Part of the singularity of this series lies in the internal tension inherent to the monochrome quality of the images. The speckles, focus and compositions overflow the outside with a tangible perception of what sees and that of what is seen, for a moment annihilating the very nature of the image and its time – striking us with the truth that lingers on between the fantastic and the real. If on the one hand its blaze manifests itself immediately, without hesitation, on the other its metamorphosis is slowly and insidiously revealed to the retina of the eye.

Photography has indeed this strange condition of being a melancholic practice [1]. In the first image of the exhibition, a figure reads while sitting on a chair at the beach. The composition holds its centre in the shadow of the tree, with the man at one end deeply absorbed in the landscape that is swallowing him up at that moment. The cover of the book is not legible. Ahead, the skin of a feline lays drying, stretched out over a floor of wooden slats withered by the sun. Two children adorned with Bijagós skirts come together for a portrait during the fanado [2] ceremony, in a classic, almost sculptural pose. One cannot see their faces, just some bits of currency that one of them seems to be hiding inside his hand. A boy wearing a nturudu [3] mask introduces the season in which most of the images take place – February in Bissau. On the 11th of that month, the release of Nelson Mandela and the image of the Imperial Palace rises with the solemnity of a Tower of Babel. The tuning of the drums through the heat of the fire ignites an atmosphere of spontaneity and euphoria that voices the central photographic image of a group of people rushing around in costumes, celebrating. Traditional cloths [4] cover waists and shoulders, fluttering in a seemingly aimless race. In this vortex-like path, we sense the moving of the social signs of a culture on the verge of apotheosis. The final symbol of an angel with vulture wings kneels in the serene position of a divine, mystical being. Simultaneously profane and sacred, it waits in this trance-like reality – the Carnival [5].
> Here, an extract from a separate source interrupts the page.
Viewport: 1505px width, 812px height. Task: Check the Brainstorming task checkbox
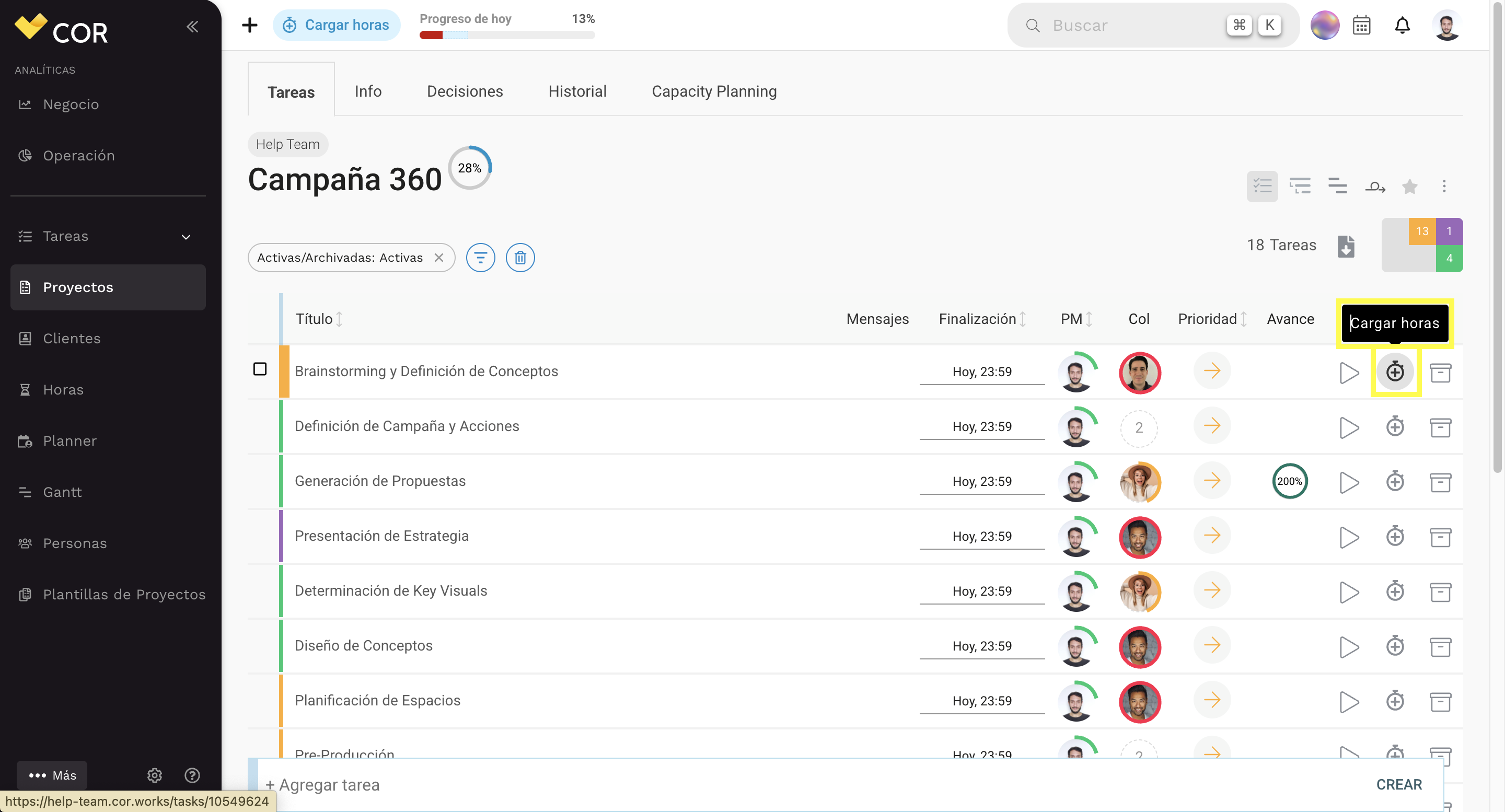(260, 369)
On the way back, the leaving. If it is possible to identify the moments when the pictorial tradition is present in these images – the landscape, the nude, the portrait, the self-portrait – other aspects, mostly dichotomous, seem to invade them without remorse. It is an inexplicable presence – a spectral one – that runs through them as if in a parallel narrative and anticipates their imagetic character, somehow foreseeing it in cadence. Desire, violence. Serenity, restlessness. Life, death.


Eva Mendes



[1] Guibert, Hervé, in A Imagem Fantasma, BCF Editores, Lisbon, 2023, 40.
[2] Fanado is the name given to the secular rite of passage for children into adulthood. It can last several days, depending on the community. In both cases, female and male, the respective tasks of adulthood are taught.
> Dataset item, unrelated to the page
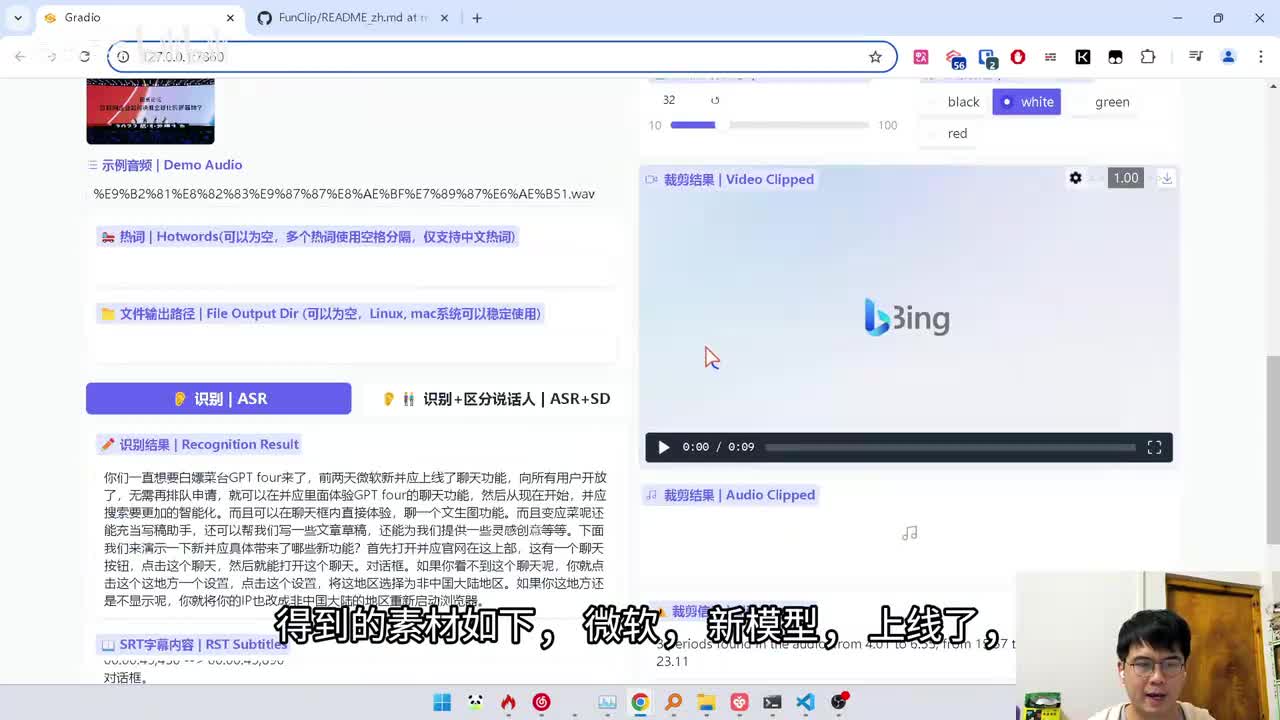Viewport: 1280px width, 720px height.
Task: Open the Chrome extensions puzzle icon
Action: 1148,57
[3] Nturudu means “giant mask”, but also ugly and scary in everyday vocabulary.
[4] By traditional cloths we mean the panu di pinti, which is a Guinean fabric known for its vibrant patterns and colours.
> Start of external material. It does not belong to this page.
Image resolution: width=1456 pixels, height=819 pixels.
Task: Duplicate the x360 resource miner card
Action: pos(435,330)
[5] In the Nturudu carnival, “people are encouraged to forget about problems, social, ethnic and religious differences. Carnival, as a celebration of the flesh as opposed to Easter, has the power to invert the social rules of force and to create a profane space of freedom, even if only momentarily, to criticise the government for the problems that affect everyday life in society and to practise competition between groups in a playful way; and, above all, as a space for sociability, for letting off steam, where people talk about peace, justice, education, development and unity”.
In Revista Tensões Mundiais, v.15, n.29, O Carnaval de Nturudu: diversidade, cultura e identidade nacional, Universidade Estadual do Ceará, Fortaleza, 2019, 125.